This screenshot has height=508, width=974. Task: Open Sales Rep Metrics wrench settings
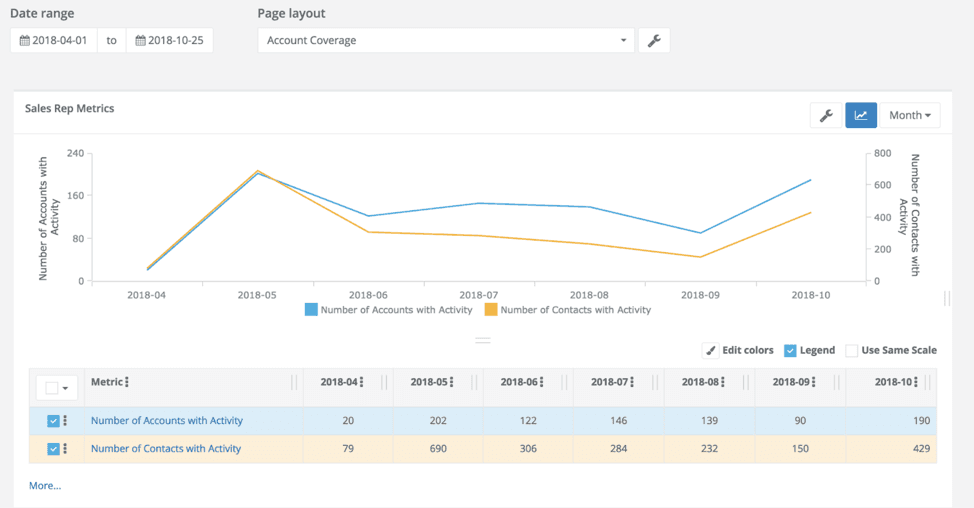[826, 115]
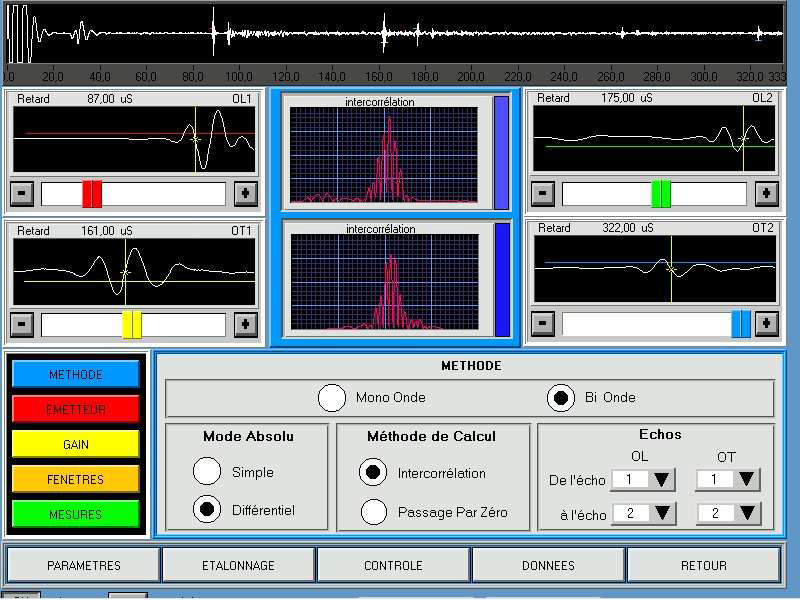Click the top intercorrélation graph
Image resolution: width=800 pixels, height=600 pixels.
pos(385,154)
^^^^^^^^
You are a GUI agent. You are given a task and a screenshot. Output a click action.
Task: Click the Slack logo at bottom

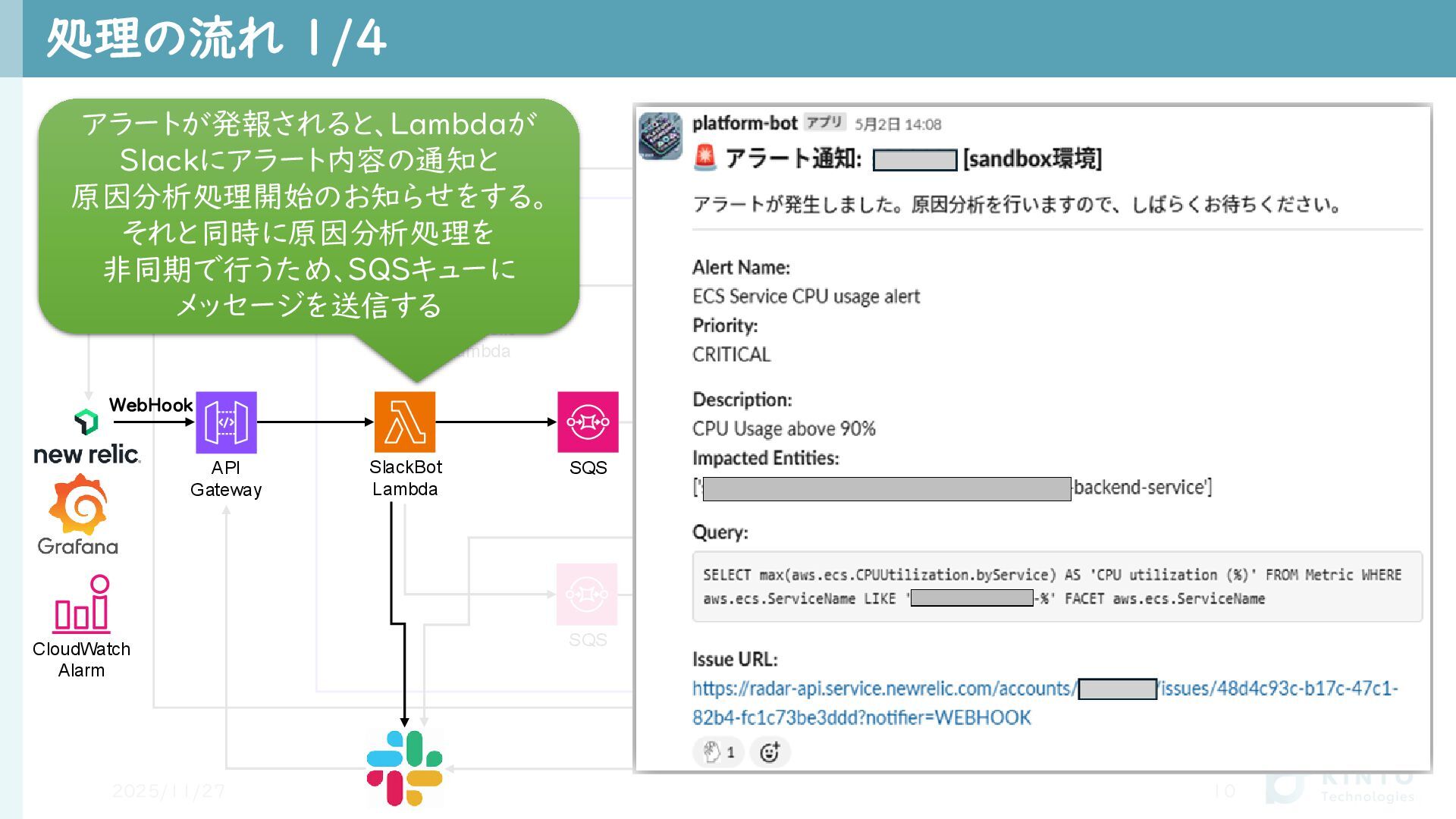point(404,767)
^^^^^^^^
## Task statement:
Reproduce the entries from the line with "You are a GUI" to the line with "point(404,767)", both lines included, leaving the pictures out of your answer.

## Response:
You are a GUI agent. You are given a task and a screenshot. Output a click action.
Task: Click the Slack logo at bottom

point(404,767)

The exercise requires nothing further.